SET TASK: Copy the records below word for word, starting at the line that contains "Describe the element at coordinates (298, 168)" and running through the last line of the records, with both ends included.

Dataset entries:
──────────

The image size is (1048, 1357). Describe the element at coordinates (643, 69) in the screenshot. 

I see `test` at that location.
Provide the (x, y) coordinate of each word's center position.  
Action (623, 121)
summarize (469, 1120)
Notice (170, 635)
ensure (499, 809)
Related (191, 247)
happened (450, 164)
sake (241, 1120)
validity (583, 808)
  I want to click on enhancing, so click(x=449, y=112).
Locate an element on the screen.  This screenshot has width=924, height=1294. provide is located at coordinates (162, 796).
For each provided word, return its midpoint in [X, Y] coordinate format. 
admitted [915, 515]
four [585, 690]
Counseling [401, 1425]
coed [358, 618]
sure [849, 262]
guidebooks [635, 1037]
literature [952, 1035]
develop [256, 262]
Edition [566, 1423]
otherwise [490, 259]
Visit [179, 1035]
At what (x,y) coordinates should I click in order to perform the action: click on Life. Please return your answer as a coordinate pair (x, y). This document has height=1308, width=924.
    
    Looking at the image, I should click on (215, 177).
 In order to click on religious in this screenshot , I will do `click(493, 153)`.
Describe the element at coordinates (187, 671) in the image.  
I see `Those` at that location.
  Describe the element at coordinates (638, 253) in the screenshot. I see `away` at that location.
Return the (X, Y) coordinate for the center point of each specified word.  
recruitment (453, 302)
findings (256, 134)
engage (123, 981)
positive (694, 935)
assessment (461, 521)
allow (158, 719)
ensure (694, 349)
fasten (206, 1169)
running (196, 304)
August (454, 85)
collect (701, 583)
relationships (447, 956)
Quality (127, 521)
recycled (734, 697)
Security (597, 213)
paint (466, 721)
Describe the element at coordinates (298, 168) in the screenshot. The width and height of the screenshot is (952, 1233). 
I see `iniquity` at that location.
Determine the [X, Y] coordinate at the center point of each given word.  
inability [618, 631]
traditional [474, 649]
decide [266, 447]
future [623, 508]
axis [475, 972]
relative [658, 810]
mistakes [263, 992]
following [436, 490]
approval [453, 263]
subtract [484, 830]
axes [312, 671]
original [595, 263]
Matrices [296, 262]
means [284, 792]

──────────

COMPLETE ANSWER:
Describe the element at coordinates (298, 168) in the screenshot. The width and height of the screenshot is (952, 1233). 
I see `iniquity` at that location.
Determine the [X, Y] coordinate at the center point of each given word.  
inability [618, 631]
traditional [474, 649]
decide [266, 447]
future [623, 508]
axis [475, 972]
relative [658, 810]
mistakes [263, 992]
following [436, 490]
approval [453, 263]
subtract [484, 830]
axes [312, 671]
original [595, 263]
Matrices [296, 262]
means [284, 792]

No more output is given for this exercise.